#### [Work instructions]
Copy out the entries from the line containing "Given: Select the CMake 项目 template icon" through the line containing "click(84, 730)", putting "side panel" wherever "sidebar" appears and leaving everything else as it is.

#### [Records supplied]
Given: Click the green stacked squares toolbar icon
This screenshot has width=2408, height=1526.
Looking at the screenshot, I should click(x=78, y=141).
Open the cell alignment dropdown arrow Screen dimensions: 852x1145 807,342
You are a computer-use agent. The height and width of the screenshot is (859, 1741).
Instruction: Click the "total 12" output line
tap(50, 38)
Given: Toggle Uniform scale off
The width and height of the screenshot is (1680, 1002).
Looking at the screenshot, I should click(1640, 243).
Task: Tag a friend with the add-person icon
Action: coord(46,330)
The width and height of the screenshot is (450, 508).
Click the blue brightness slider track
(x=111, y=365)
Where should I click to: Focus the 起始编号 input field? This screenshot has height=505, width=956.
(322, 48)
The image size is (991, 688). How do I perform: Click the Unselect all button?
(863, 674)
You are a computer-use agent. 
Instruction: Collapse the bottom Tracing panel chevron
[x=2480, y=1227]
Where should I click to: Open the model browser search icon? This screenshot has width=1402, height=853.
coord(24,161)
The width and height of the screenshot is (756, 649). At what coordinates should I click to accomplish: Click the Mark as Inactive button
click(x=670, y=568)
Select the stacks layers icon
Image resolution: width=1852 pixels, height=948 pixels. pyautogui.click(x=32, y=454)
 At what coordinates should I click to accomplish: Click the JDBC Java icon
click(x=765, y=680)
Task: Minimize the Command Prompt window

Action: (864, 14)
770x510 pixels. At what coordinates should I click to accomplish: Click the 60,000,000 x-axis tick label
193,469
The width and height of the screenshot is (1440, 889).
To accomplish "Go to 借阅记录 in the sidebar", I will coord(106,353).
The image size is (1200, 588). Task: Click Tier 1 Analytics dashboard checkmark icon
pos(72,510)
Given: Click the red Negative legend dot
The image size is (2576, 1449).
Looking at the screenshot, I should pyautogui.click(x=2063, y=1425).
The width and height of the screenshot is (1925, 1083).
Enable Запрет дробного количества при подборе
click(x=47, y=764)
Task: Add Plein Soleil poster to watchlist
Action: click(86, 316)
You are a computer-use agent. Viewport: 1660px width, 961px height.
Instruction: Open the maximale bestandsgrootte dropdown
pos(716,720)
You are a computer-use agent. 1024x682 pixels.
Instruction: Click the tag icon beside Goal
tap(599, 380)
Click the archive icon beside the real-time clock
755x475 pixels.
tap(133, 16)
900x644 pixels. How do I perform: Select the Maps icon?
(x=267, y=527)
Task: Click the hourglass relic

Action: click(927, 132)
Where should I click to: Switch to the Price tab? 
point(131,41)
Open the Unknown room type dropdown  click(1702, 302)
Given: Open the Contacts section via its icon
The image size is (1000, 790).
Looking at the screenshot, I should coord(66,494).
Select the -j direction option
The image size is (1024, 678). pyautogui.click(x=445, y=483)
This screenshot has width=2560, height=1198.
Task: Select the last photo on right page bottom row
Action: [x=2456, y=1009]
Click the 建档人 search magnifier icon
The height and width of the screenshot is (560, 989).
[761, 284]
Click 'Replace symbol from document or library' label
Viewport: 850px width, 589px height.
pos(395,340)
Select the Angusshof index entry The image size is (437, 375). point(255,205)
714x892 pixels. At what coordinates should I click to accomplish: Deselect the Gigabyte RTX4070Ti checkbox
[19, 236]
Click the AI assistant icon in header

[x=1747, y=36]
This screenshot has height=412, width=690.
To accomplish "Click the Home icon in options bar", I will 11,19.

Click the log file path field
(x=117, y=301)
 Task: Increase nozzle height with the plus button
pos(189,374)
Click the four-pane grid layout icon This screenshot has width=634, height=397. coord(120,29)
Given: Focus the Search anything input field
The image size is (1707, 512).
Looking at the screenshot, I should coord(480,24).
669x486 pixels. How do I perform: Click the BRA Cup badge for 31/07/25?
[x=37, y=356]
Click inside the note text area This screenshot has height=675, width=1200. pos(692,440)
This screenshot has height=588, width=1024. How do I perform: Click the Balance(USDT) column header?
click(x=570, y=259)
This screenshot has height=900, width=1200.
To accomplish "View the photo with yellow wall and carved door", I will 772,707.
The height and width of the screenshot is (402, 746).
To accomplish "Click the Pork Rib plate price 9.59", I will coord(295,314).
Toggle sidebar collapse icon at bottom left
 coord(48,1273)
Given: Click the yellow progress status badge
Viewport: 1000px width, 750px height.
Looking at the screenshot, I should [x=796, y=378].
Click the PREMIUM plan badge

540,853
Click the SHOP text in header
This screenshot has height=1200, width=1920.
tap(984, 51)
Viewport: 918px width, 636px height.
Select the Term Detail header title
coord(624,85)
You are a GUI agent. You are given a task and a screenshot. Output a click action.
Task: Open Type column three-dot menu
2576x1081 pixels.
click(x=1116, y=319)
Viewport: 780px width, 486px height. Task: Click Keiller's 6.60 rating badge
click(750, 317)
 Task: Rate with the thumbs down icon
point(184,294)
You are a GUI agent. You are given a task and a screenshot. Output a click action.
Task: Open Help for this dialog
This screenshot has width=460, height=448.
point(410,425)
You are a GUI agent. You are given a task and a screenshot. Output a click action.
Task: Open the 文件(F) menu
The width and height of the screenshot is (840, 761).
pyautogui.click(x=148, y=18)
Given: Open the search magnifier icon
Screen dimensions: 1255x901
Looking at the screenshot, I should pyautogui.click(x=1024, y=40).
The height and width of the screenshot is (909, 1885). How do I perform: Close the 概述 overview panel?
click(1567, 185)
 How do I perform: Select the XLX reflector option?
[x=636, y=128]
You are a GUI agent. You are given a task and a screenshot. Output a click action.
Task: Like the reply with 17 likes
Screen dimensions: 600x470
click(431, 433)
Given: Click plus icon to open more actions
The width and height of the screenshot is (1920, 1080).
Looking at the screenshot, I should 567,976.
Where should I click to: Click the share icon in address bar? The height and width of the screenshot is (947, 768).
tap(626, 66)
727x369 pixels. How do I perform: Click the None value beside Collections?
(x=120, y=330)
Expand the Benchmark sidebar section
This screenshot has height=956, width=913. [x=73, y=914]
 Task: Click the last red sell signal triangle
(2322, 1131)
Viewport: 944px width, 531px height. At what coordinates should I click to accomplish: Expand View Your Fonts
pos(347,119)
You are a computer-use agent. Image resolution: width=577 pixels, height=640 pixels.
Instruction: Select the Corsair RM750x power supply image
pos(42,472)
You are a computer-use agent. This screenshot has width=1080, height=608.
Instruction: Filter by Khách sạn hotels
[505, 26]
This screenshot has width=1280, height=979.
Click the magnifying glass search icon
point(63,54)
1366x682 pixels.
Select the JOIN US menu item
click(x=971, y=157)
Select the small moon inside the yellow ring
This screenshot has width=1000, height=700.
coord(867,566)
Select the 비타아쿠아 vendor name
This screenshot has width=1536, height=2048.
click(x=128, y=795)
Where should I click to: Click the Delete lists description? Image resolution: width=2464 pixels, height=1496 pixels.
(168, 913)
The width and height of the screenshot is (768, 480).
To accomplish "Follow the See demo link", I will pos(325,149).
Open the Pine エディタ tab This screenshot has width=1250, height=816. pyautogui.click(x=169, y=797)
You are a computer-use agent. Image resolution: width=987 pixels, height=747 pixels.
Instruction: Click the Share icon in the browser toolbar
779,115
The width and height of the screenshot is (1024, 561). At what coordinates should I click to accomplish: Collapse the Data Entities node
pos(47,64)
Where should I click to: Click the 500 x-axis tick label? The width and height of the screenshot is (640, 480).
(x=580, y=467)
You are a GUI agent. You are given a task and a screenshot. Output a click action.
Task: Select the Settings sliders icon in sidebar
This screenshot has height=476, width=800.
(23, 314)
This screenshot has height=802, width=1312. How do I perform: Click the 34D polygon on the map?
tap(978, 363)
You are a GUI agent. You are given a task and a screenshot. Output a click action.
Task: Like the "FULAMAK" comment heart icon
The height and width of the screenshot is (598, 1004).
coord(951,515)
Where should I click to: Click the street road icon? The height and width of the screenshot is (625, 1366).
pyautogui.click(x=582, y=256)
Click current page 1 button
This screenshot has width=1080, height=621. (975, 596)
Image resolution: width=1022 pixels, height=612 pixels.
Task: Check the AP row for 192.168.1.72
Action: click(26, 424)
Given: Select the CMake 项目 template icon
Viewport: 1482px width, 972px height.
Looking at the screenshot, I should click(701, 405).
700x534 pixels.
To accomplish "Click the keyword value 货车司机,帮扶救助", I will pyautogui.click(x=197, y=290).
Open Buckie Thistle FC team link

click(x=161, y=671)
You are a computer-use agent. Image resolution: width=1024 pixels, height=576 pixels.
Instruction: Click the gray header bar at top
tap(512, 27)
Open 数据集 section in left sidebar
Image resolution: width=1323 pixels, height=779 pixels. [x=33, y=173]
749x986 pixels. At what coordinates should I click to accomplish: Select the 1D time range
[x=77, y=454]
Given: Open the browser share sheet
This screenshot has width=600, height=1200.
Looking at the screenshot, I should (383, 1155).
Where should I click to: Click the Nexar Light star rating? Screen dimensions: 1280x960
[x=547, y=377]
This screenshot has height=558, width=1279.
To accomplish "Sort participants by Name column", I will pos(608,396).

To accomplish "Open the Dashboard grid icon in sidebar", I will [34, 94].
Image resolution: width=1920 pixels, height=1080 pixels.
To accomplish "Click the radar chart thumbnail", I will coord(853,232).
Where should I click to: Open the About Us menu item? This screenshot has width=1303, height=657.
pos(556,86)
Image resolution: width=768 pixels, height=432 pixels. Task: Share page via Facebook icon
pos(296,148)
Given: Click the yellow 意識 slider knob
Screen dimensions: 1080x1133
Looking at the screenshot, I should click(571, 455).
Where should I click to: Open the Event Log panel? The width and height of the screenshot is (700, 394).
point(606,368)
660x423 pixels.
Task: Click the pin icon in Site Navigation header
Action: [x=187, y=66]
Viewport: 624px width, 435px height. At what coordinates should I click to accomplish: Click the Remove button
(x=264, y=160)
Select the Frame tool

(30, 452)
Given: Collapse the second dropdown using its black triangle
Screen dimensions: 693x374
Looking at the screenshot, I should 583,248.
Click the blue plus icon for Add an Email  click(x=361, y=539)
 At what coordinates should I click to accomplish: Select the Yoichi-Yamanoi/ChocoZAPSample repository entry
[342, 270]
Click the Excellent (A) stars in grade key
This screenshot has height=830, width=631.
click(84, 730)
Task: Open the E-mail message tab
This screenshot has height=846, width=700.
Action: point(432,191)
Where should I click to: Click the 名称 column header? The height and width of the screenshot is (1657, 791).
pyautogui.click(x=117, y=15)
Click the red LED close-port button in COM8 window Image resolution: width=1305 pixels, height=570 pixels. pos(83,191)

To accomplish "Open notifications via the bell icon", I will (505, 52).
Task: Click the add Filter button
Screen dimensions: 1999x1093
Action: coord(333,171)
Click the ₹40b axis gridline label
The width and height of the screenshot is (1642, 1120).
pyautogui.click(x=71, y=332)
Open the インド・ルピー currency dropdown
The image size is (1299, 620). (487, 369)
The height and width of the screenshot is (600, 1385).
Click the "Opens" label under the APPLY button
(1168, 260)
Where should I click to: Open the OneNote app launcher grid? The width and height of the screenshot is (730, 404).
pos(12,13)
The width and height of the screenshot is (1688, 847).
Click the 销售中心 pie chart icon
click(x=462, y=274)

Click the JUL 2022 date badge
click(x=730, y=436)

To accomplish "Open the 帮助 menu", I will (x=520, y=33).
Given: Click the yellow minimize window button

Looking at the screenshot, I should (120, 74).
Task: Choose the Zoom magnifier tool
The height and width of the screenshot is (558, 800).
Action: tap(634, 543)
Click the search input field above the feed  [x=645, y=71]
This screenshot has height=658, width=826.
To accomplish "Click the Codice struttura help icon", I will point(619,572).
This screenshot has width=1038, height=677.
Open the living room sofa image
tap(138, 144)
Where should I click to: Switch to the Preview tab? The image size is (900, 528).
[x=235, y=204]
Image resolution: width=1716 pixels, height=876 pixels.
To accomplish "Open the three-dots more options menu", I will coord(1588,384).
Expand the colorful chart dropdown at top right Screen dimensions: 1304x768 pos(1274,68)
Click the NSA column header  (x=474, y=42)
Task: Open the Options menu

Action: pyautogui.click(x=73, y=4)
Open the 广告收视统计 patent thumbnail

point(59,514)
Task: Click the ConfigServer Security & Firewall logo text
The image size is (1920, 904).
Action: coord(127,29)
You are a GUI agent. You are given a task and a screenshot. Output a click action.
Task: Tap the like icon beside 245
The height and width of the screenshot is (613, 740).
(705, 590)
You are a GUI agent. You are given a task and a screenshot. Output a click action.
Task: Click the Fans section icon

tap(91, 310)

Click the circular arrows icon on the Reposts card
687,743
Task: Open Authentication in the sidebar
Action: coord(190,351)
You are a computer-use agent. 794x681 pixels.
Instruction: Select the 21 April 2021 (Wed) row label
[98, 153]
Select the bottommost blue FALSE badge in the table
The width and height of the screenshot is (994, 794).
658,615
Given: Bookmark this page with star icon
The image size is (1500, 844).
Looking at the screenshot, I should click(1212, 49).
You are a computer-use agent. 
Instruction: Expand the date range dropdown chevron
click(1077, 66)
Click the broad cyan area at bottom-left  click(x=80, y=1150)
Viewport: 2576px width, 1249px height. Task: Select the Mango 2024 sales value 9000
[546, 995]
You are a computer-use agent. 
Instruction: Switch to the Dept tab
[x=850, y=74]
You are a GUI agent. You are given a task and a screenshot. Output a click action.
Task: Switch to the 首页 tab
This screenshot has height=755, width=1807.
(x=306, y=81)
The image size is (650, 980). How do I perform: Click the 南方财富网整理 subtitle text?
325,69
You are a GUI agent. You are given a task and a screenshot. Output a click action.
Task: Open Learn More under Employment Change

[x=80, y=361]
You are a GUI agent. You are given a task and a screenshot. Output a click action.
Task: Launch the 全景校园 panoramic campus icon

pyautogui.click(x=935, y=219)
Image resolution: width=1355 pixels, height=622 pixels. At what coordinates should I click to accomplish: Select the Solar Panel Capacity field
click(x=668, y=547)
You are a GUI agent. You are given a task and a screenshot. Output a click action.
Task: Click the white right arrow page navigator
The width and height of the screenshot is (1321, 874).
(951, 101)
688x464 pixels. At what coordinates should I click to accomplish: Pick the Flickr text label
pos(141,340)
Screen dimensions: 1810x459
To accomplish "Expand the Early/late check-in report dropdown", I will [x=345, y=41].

#### [Exercise answer]
Given: Select the CMake 项目 template icon
Viewport: 1482px width, 972px height.
Looking at the screenshot, I should click(701, 405).
700x534 pixels.
To accomplish "Click the keyword value 货车司机,帮扶救助", I will pyautogui.click(x=197, y=290).
Open Buckie Thistle FC team link

click(x=161, y=671)
You are a computer-use agent. Image resolution: width=1024 pixels, height=576 pixels.
Instruction: Click the gray header bar at top
tap(512, 27)
Open 数据集 section in left side panel
Image resolution: width=1323 pixels, height=779 pixels. [x=33, y=173]
749x986 pixels. At what coordinates should I click to accomplish: Select the 1D time range
[x=77, y=454]
Given: Open the browser share sheet
This screenshot has width=600, height=1200.
Looking at the screenshot, I should (383, 1155).
Where should I click to: Click the Nexar Light star rating? Screen dimensions: 1280x960
[x=547, y=377]
This screenshot has height=558, width=1279.
To accomplish "Sort participants by Name column", I will pos(608,396).

To accomplish "Open the Dashboard grid icon in side panel", I will [34, 94].
Image resolution: width=1920 pixels, height=1080 pixels.
To accomplish "Click the radar chart thumbnail", I will coord(853,232).
Where should I click to: Open the About Us menu item? This screenshot has width=1303, height=657.
pos(556,86)
Image resolution: width=768 pixels, height=432 pixels. Task: Share page via Facebook icon
pos(296,148)
Given: Click the yellow 意識 slider knob
Screen dimensions: 1080x1133
Looking at the screenshot, I should click(571, 455).
Where should I click to: Open the Event Log panel? The width and height of the screenshot is (700, 394).
point(606,368)
660x423 pixels.
Task: Click the pin icon in Site Navigation header
Action: [x=187, y=66]
Viewport: 624px width, 435px height. At what coordinates should I click to accomplish: Click the Remove button
(x=264, y=160)
Select the Frame tool

(30, 452)
Given: Collapse the second dropdown using its black triangle
Screen dimensions: 693x374
Looking at the screenshot, I should 583,248.
Click the blue plus icon for Add an Email  click(x=361, y=539)
 At what coordinates should I click to accomplish: Select the Yoichi-Yamanoi/ChocoZAPSample repository entry
[342, 270]
Click the Excellent (A) stars in grade key
This screenshot has height=830, width=631.
click(84, 730)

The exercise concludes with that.